*TASK OBJECTIVE*. Report all lines from the entries below in which "Bangalore" appears.

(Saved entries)
---

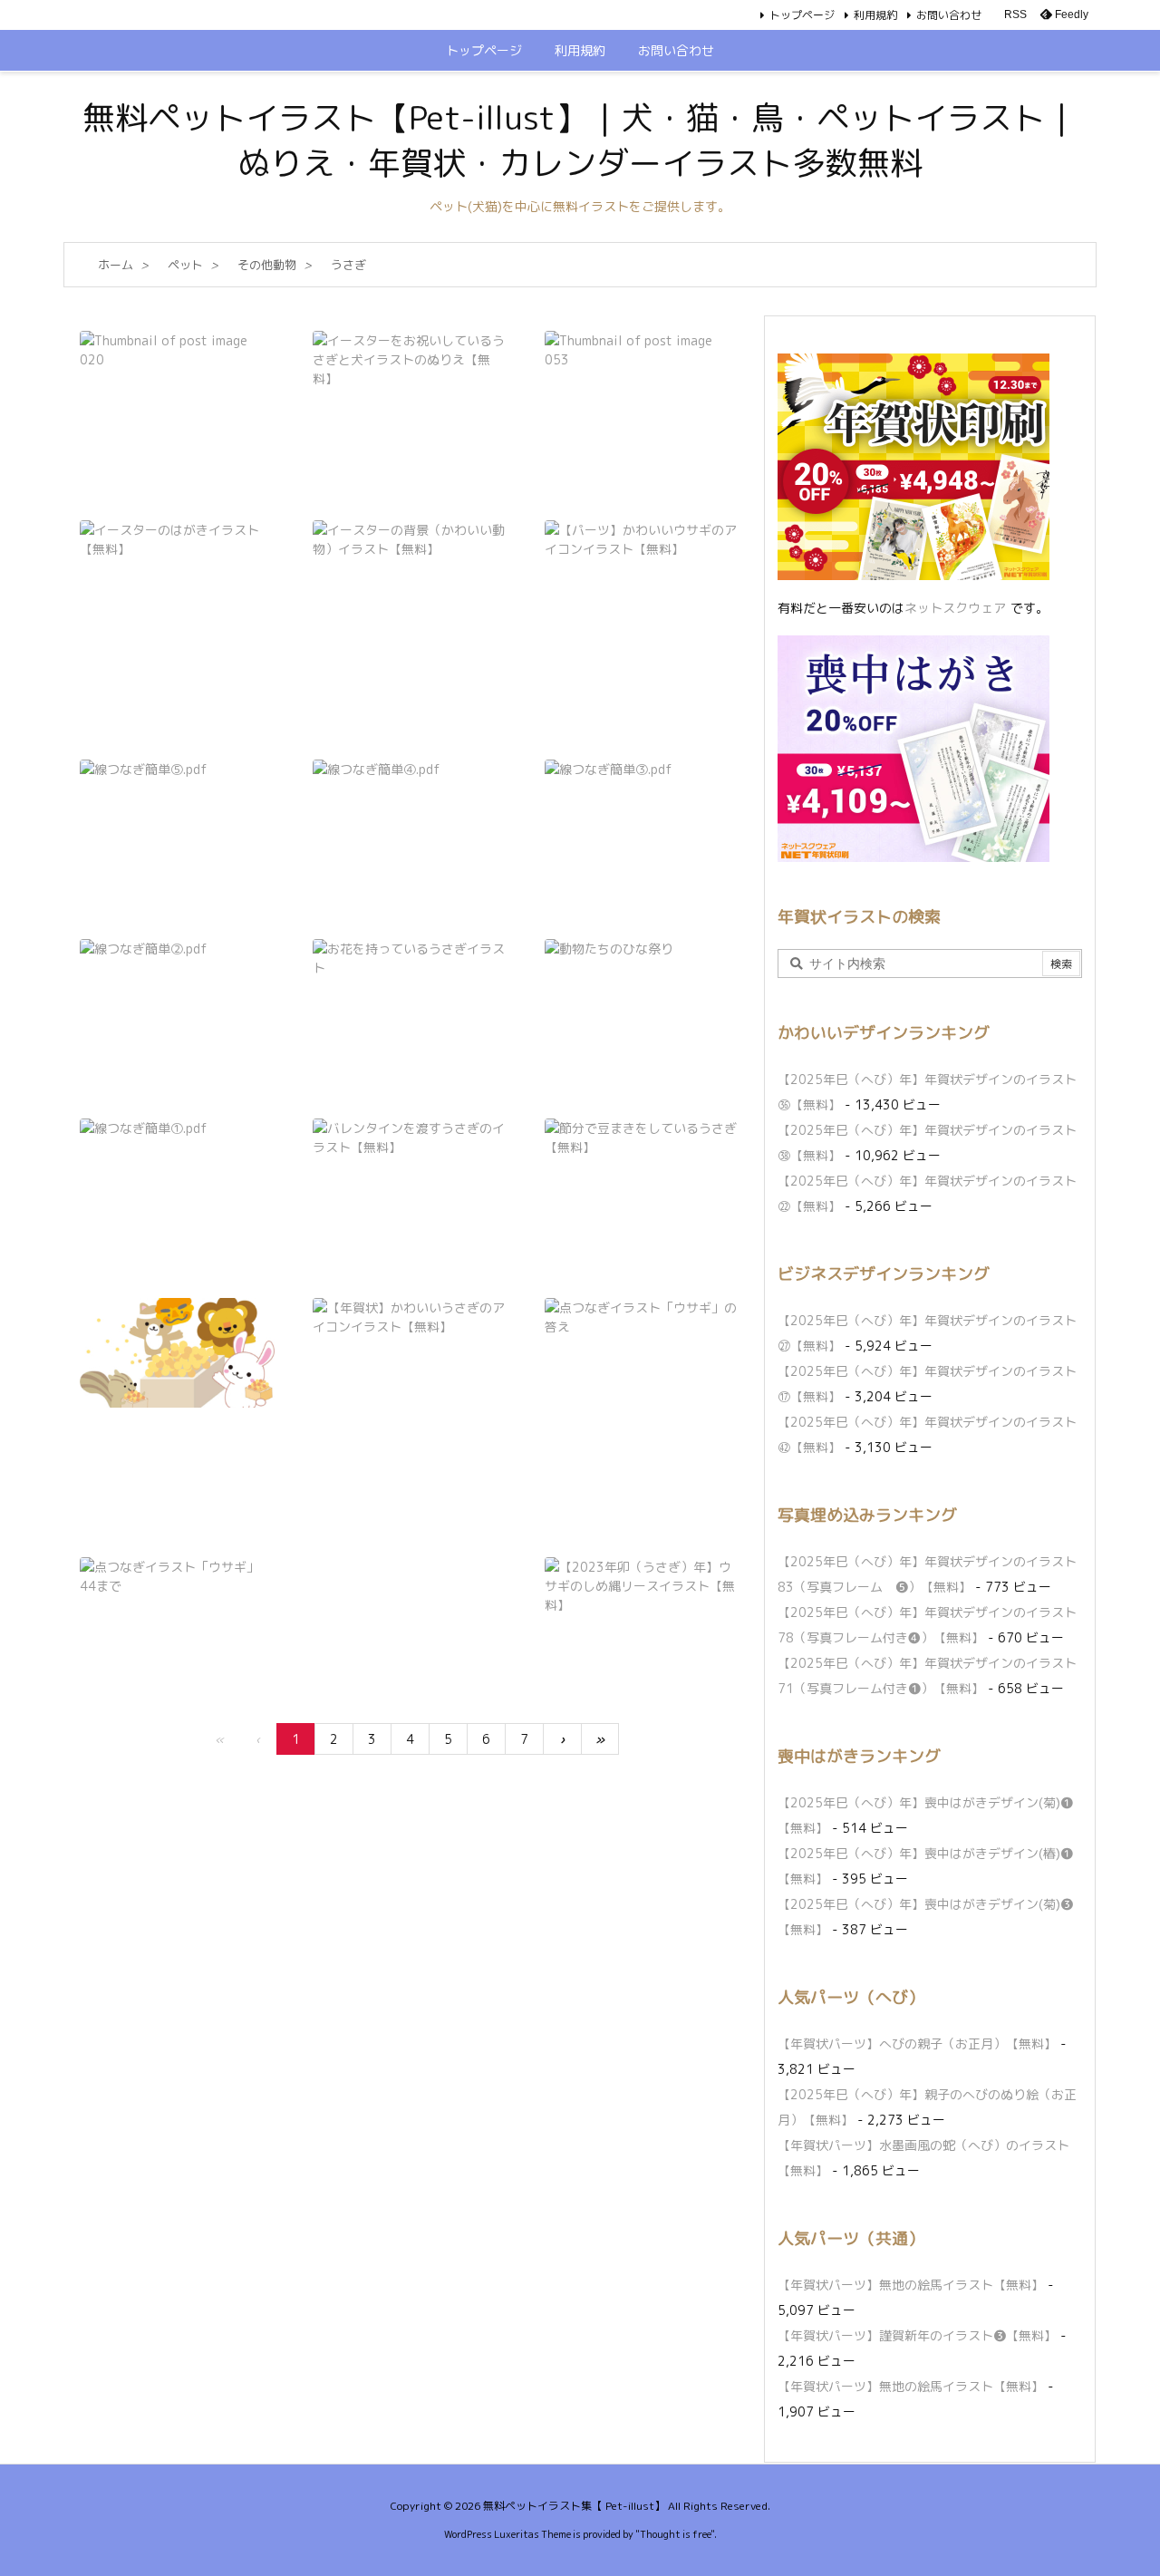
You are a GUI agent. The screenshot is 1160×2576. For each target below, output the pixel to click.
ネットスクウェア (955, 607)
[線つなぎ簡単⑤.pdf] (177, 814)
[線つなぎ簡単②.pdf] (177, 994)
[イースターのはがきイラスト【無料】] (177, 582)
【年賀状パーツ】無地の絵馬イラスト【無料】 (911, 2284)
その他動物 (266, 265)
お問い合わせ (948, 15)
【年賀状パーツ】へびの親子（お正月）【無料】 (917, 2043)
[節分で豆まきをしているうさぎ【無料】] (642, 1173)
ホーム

---

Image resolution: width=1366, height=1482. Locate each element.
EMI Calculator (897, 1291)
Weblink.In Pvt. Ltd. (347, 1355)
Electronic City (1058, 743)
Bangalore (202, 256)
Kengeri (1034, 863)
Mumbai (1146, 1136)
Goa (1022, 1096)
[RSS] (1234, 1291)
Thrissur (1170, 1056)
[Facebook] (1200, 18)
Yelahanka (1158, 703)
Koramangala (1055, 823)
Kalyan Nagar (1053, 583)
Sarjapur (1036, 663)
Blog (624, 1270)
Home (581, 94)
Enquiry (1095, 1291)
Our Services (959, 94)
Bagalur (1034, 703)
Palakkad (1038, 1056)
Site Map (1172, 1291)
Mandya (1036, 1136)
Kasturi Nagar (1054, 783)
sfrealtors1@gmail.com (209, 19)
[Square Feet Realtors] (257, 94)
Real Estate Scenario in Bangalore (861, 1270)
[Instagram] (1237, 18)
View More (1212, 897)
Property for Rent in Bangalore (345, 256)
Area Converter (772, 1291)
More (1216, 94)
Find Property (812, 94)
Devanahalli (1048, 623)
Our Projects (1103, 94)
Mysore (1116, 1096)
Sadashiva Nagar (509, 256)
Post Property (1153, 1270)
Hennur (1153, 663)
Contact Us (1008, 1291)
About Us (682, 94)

---

*ANSWER TO THIS TASK*.
Bangalore (202, 256)
Real Estate Scenario in Bangalore (861, 1270)
Property for Rent in Bangalore (345, 256)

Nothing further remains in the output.